Learn to take the heat: training for stress

Have you ever had to perform under pressure? Were you ever taught how to ‘take the heat’? As critical care practitioners we need to be able to perform in high stakes, time critical life-or-death situations. I will discuss the causes of acute stress reactions and how they affect performance. With that understanding, we will then develop a toolkit of techniques that will help us prepare in advance, maintain performance under pressure, and recover afterwards so that we are ready for the next crisis.


CCC 700 6

Critical Care


Chris is an Intensivist and ECMO specialist at the Alfred ICU in Melbourne. He is also a Clinical Adjunct Associate Professor at Monash University. He is a co-founder of the Australia and New Zealand Clinician Educator Network (ANZCEN) and is the Lead for the ANZCEN Clinician Educator Incubator programme. He is on the Board of Directors for the Intensive Care Foundation and is a First Part Examiner for the College of Intensive Care Medicine. He is an internationally recognised Clinician Educator with a passion for helping clinicians learn and for improving the clinical performance of individuals and collectives.

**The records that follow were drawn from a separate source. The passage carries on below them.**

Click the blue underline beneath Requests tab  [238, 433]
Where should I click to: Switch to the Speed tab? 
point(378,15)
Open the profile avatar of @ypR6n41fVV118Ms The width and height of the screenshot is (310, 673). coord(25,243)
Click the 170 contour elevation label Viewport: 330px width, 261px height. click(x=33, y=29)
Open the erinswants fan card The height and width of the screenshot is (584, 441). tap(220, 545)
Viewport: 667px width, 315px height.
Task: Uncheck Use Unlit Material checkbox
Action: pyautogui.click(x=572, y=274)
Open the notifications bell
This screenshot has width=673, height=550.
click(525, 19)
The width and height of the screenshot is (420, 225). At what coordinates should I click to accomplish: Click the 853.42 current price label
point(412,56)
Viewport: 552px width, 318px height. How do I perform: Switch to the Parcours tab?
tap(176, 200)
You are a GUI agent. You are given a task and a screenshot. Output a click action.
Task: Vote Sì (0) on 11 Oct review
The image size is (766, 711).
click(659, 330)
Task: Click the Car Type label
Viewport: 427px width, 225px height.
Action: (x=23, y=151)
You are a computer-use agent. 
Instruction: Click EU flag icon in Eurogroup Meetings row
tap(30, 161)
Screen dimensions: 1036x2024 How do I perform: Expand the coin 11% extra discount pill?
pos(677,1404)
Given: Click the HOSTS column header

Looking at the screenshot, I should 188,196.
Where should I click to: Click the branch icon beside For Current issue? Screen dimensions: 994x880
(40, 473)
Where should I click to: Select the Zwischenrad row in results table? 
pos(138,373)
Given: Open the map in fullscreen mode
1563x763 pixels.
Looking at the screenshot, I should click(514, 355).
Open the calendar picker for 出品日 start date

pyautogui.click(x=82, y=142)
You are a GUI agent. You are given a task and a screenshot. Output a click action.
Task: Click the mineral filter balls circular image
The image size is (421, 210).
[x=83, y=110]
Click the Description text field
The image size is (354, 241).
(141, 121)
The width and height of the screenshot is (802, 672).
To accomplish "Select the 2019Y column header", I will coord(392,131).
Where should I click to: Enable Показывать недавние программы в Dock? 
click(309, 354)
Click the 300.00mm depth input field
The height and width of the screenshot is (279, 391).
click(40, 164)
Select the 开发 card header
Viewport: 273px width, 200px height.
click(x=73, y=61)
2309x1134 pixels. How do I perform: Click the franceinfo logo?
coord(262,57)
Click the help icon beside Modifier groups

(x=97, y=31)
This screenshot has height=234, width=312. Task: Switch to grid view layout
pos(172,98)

After finishing his medical degree at the University of Auckland, he continued post-graduate training in New Zealand as well as Australia’s Northern Territory, Perth and Melbourne. He has completed fellowship training in both intensive care medicine and emergency medicine, as well as post-graduate training in biochemistry, clinical toxicology, clinical epidemiology, and health professional education.

He is actively involved in in using translational simulation to improve patient care and the design of processes and systems at Alfred Health. He coordinates the Alfred ICU’s education and simulation programmes and runs the unit’s education website, INTENSIVE.  He created the ‘Critically Ill Airway’ course and teaches on numerous courses around the world. He is one of the founders of the FOAM movement (Free Open-Access Medical education) and is co-creator of litfl.com, the RAGE podcast, the Resuscitology course, and the SMACC conference.

His one great achievement is being the father of three amazing children.